I really dislike the word “sustainable” (and all of its variations) as used today to signal holier-than-thou environmental ‘awareness.’ As Robert Solow said about this concept,
It is very hard to be against sustainability. In fact, the less you know about it, the better it sounds.
But advertising “sustainably farmed fish” – implying, as it does (rather bizarrely), that unsustainably farmed fish are common – is especially annoying. While the absence of property rights in oceans and other large bodies of water, and in uncaught fish, might well lead to overfishing (that is, to a genuinely unsustainable manner of acquiring fish for human consumption), the very essence of a fish farm implies property rights in the fish stocks. And where there are property rights there is sustainability. A fish farmer is no more likely to allow his stock of fish to be depleted than is the owner of Triple Crown winner American Pharaoh to allow his horse to be slaughtered for sport, or than are you to allow the cost of motor oil to prevent you from ever changing the oil in your car.

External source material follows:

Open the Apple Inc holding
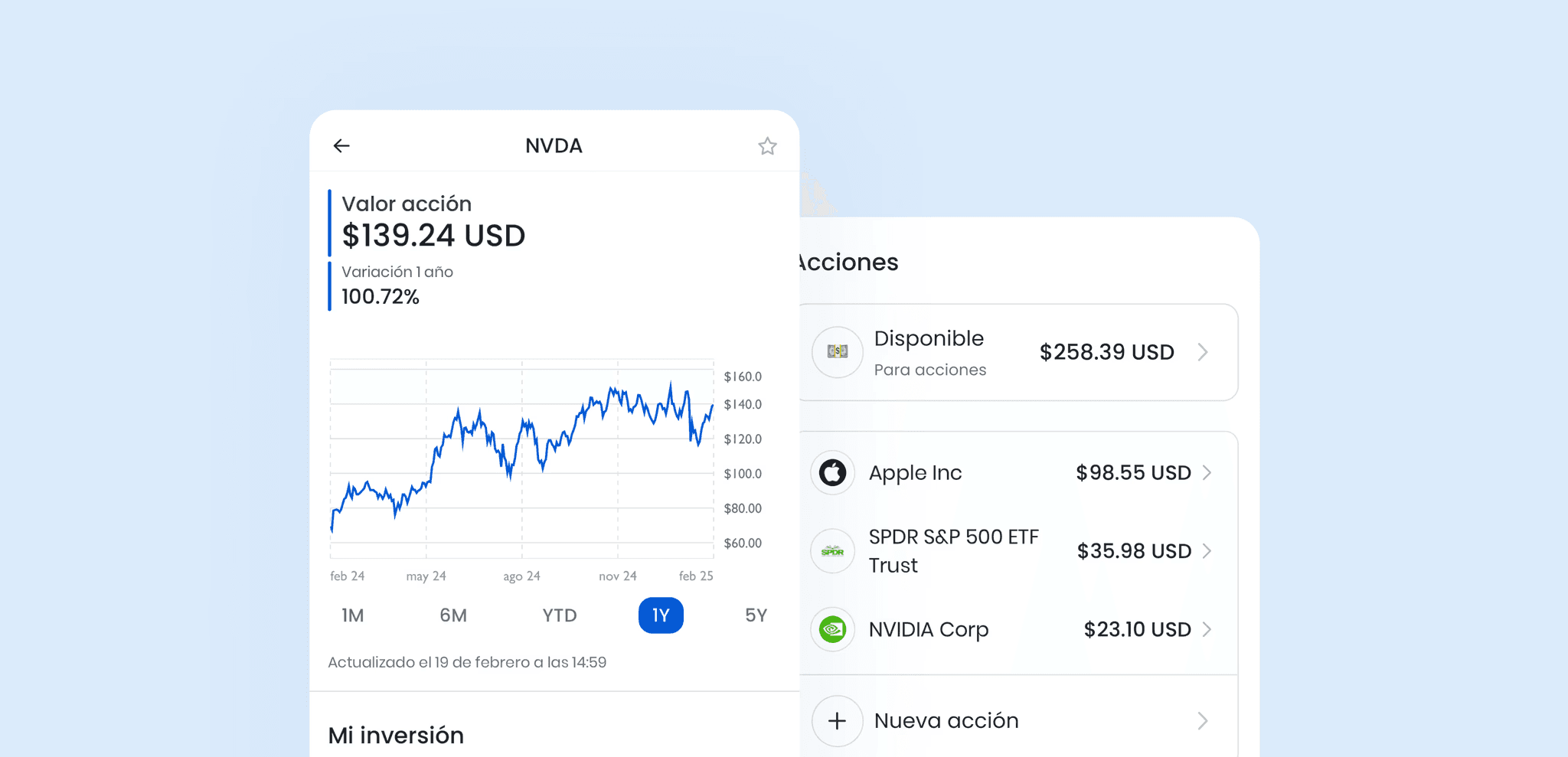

Private property rights give to each owner incentives to consider not only the current values of alternative uses of the things that he or she owns, but to consider also the future values of alternative uses. In other words, private property rights internalize on each owner not only the immediate, current costs and benefits of the chosen use of the property, but also the more-distant, future costs and benefits of that use. Your cost today of changing the oil in your car might well be greater than the benefit such an oil change would yield to you if you knew that, say, your car would be stolen and destroyed tomorrow. But because you own the car and expect either to keep it for several more years or to sell it, you care about the car’s future. Your ownership of the car makes you care about that asset’s future. Ownership is very much like a pair of eyeglasses: it cures economic myopia.
It’s depressing that those people who today are most likely to worry about resources being “unsustainable” – people who are most likely to prattle publicly about “sustainability” – are those people who also are most likely to disparage private property rights and to argue for government policies that weaken and attenuate such rights. Such people are those who are most likely to wish to further collectivize the provision not only of environmental amenities such as park space and animal conservation, but also of health care, of education, of housing, and of a host of other private goods and services. Such people also are those who are most likely to protest prices made higher by market forces, and to applaud rent-control and other government-imposed price ceilings on a variety of consumer goods and services.
In short, the people who today howl most frequently and loudly for “sustainability” are those who most frequently and loudly oppose the legal and economic institutions – private property and market-determined prices – that alone reliably promote genuine sustainability.